Before we kick off we should say that ‘database virtualisation’ can mean different things to different people. It can refer, for example, to:
• A single VM running on a server with direct attached storage, in which the database engine and the database itself both exist within the confines of the virtual machine – for example the VMware VMDK file in VMware, or the VHD file in Microsoft terms.
• A VM running a database engine, but with the database repository existing on disks running within a SAN, accessed (for example) via a Host Bus Adaptor (HBA) on the physical server.
(While outside the scope of this piece, note that the term has also been used to describe how the principles of virtualisation have also been applied to the database engine itself. In this case, a ‘virtual database’ can be managed as a single entity though it may exist across several physical servers.)
Considering engine-and-repository-in-VM first, this approach benefits from the same gains as more generic virtualisation – that is, more flexible configuration and provisioning, reduced hardware cost etc. However, running multiple databases in multiple VMs on the same server can only be of limited use, for the simple reason that they will all be accessing the same disk.
So, if databases are only subjected to limited numbers of transactions, there’s plenty to like but you may find that you quickly reach a threshold beyond which performance starts to plummet. This disk contention point will be equally true with respect to database backup (and as a quick tip, it isn’t a fantastic idea to schedule all VM backups from the same server at the same time, as Reg readers have told us).
These bottleneck issues can be reduced if the storage is independent from the server, for example in the SAN. In this case at the very least, different database repositories can be physically stored on different disks, reducing the contention. But bottlenecks still exist – not least at the network ports and HBAs.
Again from Reg feedback we know that storage bottlenecks are a significant challenge for organisations looking to up the virtualisation game. Hardware manufacturers are falling over themselves (in a good way) to develop new products that can manage the levels of I/O driven by virtual machines – this includes companies like Intel with the Boxboro chipset, and HBA manufacturers such as Emulex. But as hardware architects know, throughput is an ‘end-to-end challenge’ – solve the problem in one place, and it moves to another.
Another area of potential difficulty comes with moving workloads. This is a key selling point of virtualisation, at least to the operations staff who are enjoying (you tell us) the benefits of being able to shift a virtual machine from one server to another, Moving a VM is straightforward enough when it doesn’t have dependencies with the outside, but difficulties start to appear if data paths need to be kept going between dependent entities – database and storage via an HBA for example.
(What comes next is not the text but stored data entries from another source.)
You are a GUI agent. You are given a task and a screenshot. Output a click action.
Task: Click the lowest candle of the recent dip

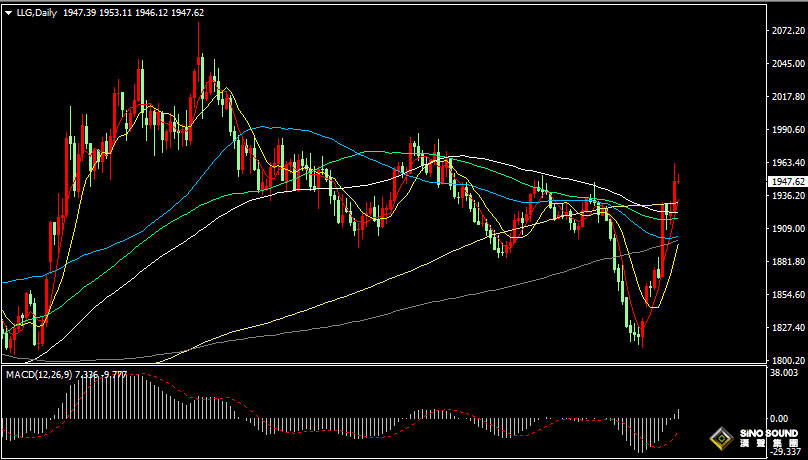pos(640,340)
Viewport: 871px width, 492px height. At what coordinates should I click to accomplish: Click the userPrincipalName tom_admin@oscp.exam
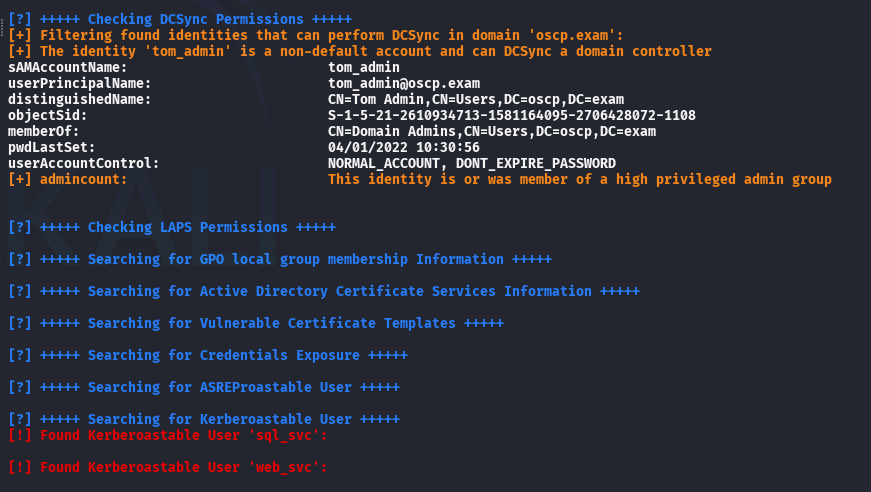click(404, 84)
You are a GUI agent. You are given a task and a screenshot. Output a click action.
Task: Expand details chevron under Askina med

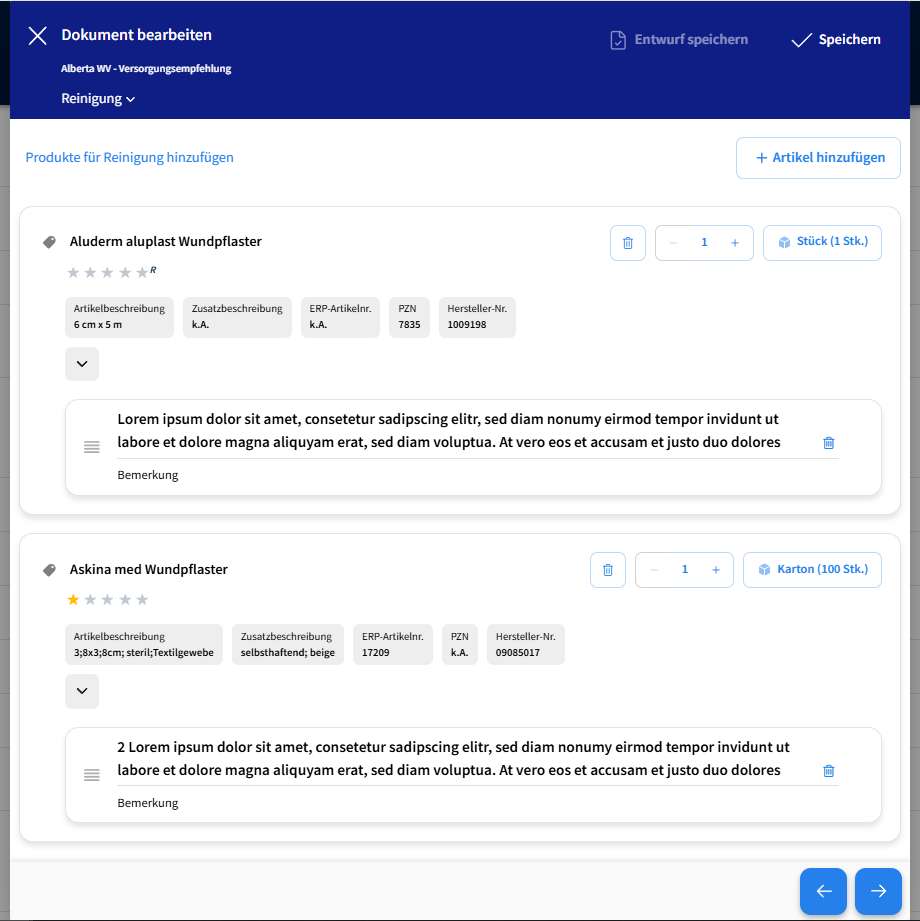(x=82, y=691)
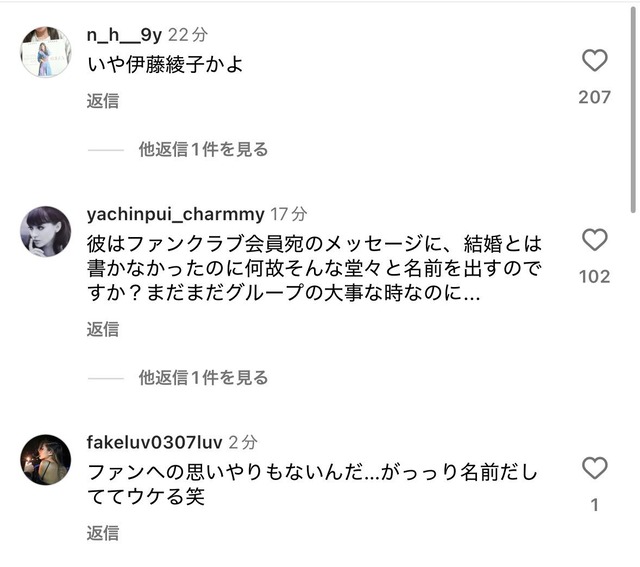
Task: Open yachinpui_charmmy's avatar
Action: point(46,231)
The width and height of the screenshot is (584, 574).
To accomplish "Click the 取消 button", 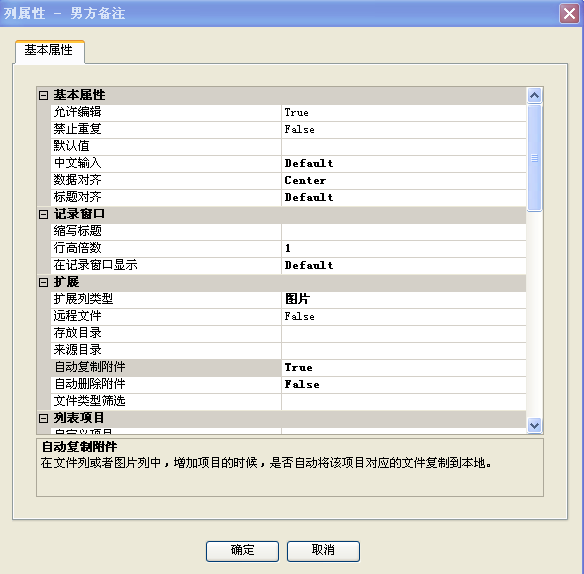I will tap(323, 551).
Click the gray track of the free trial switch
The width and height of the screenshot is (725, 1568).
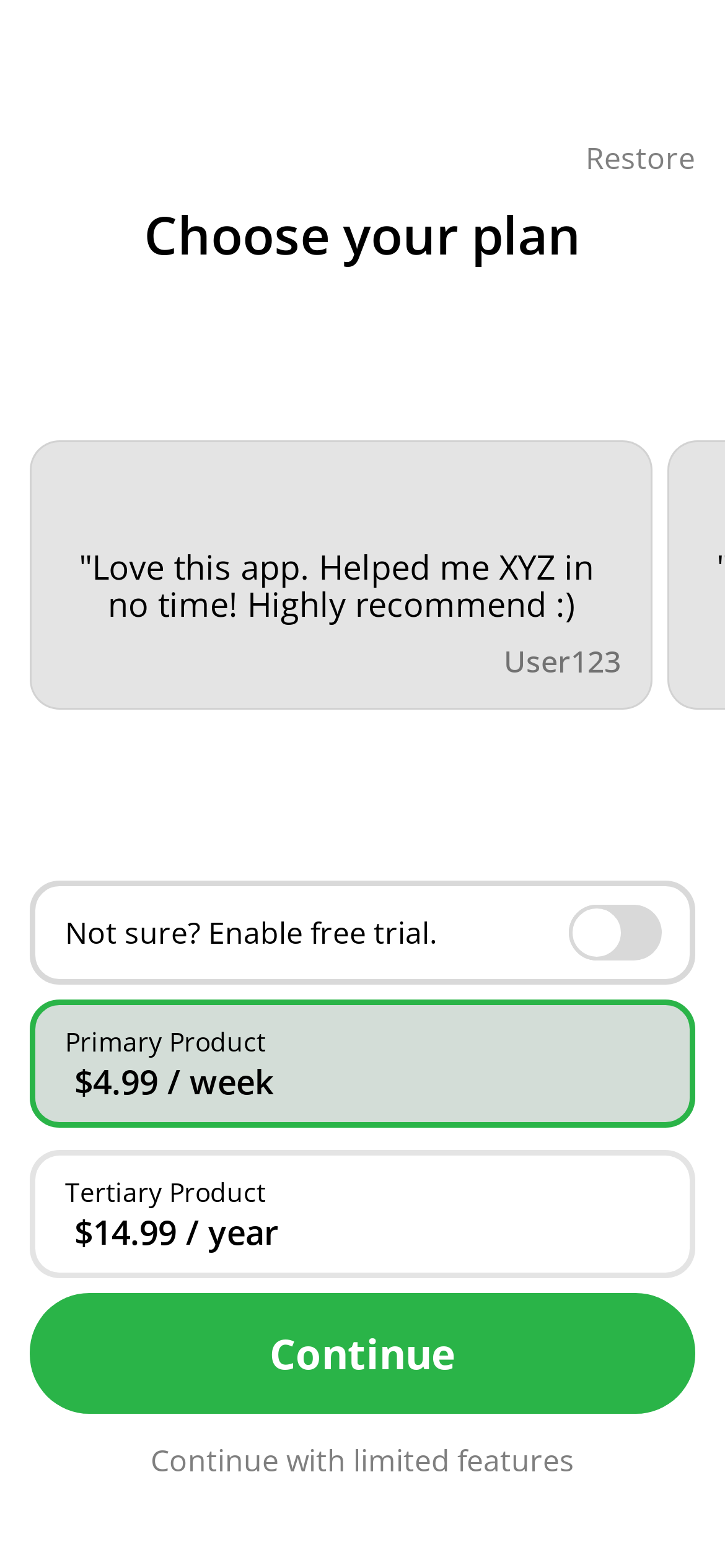pyautogui.click(x=641, y=933)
For all of these reasons, rather than considering virtualisation as an overlay onto existing infrastructure for consolidation-driven cost-saving reasons, there does seem to be an argument for considering the up-scaling of virtualisation as more of a green field that needs to be planted. To deal with issues of scalability in advance of hitting the bottlenecks, a virtualisation-based environment to support database workloads needs to be designed rather than adapted from what is already there.